ALL THE WHILE IN THE INTIMIDATING AND RIDICULOUS PRESENCE OF THE TWO ANTAGONISTS, WHILE BEING HELD PRISONER BY THEM!!!


LordHart

I'm amazed anyone could actually write crap like this script... I feel like just smacking you around Yuf for alerting us to it. :P

I can just imagine how he wrote it.

CHRIS COLUMBUS AND THE INDY IV SCRIPT

INT. CHRIS COLUMBUS' STUDY - NIGHT

AFTER smoking AN incredible amount OF pot, and INJECTING a LARGE amount of heroin into his bloodstream, CHRIS COLUMBUS gets WRITING UNDERWAY FOR indy 4...

          CHRIS
(to his monkey)
Bonzo, could you help me...
(beat)
...I'm an idiot.

           BONZO
Oohh, ahaha ooaao...

            CHRIS
THATS A FUCKING BRILLIANT IDEA!!! :o

CHRIS begins TO write the script, and gets stuck again...

            CHRIS
Could you help me again?

BONZO starts to grab AT his ass and pulls some crap OUT, and then smears it over the COMPUTER screen... it seems to form, LETTERS!

            CHRIS
Oh my god... you finished it for me.
(beat)
Good work.

FADE OUT...

THE END.


Thank god that Frank Darabont is writing the new version.

Las Naranjas

Don't knock Monkey!

That said, he's already been sodomised through DBZ, and Columbus couldn't have done worse than that.

* Las Naranjas flies off on a pink cloud
"I'm a moron" - LGM
http://sylpher.com/novomestro
Your resident Novocastrian.

LordHart

Thats the thing, it isn't about Monkey, and although I've only briefly gone through it, I haven't seen anything that resembles the Jounrey West tale...
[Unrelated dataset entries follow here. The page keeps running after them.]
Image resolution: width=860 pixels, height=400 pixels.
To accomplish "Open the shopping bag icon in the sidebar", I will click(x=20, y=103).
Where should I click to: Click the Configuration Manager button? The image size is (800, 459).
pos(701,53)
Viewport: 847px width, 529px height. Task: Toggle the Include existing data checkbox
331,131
* Os Último Quão Queijo ^_^ follows Las on his yellow cloud with handle bars...

Meowster

For anybody that doesn't feel like reading an entire movie script, I wrote a summary of the entire movie script which is, unfortunately, quite honest.

Las Naranjas

For all that is good in the world I hope so.

* Las Naranjas makes double entendre about his stick getting bigger.
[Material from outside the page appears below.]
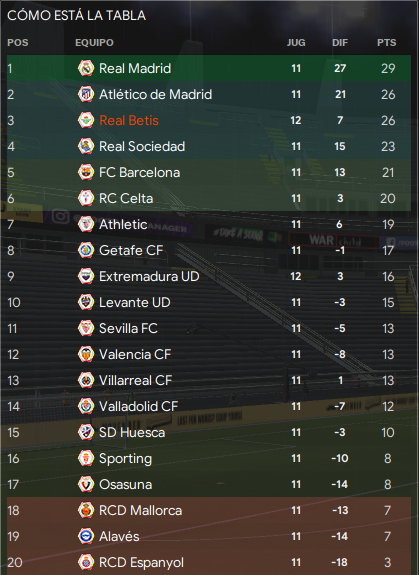Open Extremadura UD team page

149,276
The thing is, if you read the scripts for any of the Indy films you'll probably notice that they're rather rubbishy as well. It's not a series that carries iteself on soaring dialogue creative plots. It relies mainly on what comes out on screen.

And then still, you get temple of Doom, which is utter crap.
"I'm a moron" - LGM
http://sylpher.com/novomestro
Your resident Novocastrian.

Meowster

I liked the scripts for Raiders and Last Crusade, and there were pieces of Temple of Doom I liked.

MillsJROSS

I tend to agree with Las here, I'm looking at some of the crap dialog and thinking of the other scripts, and they were filled with crap too, but it works on screen. Anyway, it's the 4th in a well established series, there is no way people are ever going to like it anyway because we love the first 3 too much to open our minds to something new.

-MillsJROSS

remixor

I have to admit, I consider Temple of Doom the best Indy movie.
Writer, Idle Thumbs!! - "We're probably all about video games!"
News Editor, Adventure Gamers

TheYak

I vote for ROTLA but TOD did have its merits.  The minecart ride became almost cliche after that movie brought it into being.  I think that TOD got some negative points in my book due to that blonde actress, whatever the hell her name was.

The script above could be quite cool if made into a movie.  Imagine it done in claymation.

remixor

#15
Yeah, my only problem with TOD is Willie, but honestly Short Round more than makes up for it for me.

EDIT: ROTLA is a pretty close second for me.
Writer, Idle Thumbs!! - "We're probably all about video games!"
News Editor, Adventure Gamers

Las Naranjas

They should have given Short Round a conical hat and huge buck teeth and given him a black friend with huge lips and who always eats watermelon.

Oh the hilarity...
"I'm a moron" - LGM
http://sylpher.com/novomestro
Your resident Novocastrian.

Eggie

I like Temple of Doom too.

As for Chris Columbus. I think he could have done a better job on those Harry Potter movies. a MUCH better job.
Nope, I didn't like those movies.

Anyway. I'm off to look through that script.

Esseb

I didn't mind the blonde in Temple as much as some people, she wasn't that much worse than whatshername from Raiders. I just always felt it was annoying he spent half the movie trekking through the jungle before the plot of the movie is revealed.

That said, it was a good movie but not really an adventure like the other two indy movies which is what disappointed me.

Edit: Disclaimer: I do feel the movie would be better without the blonde mind you.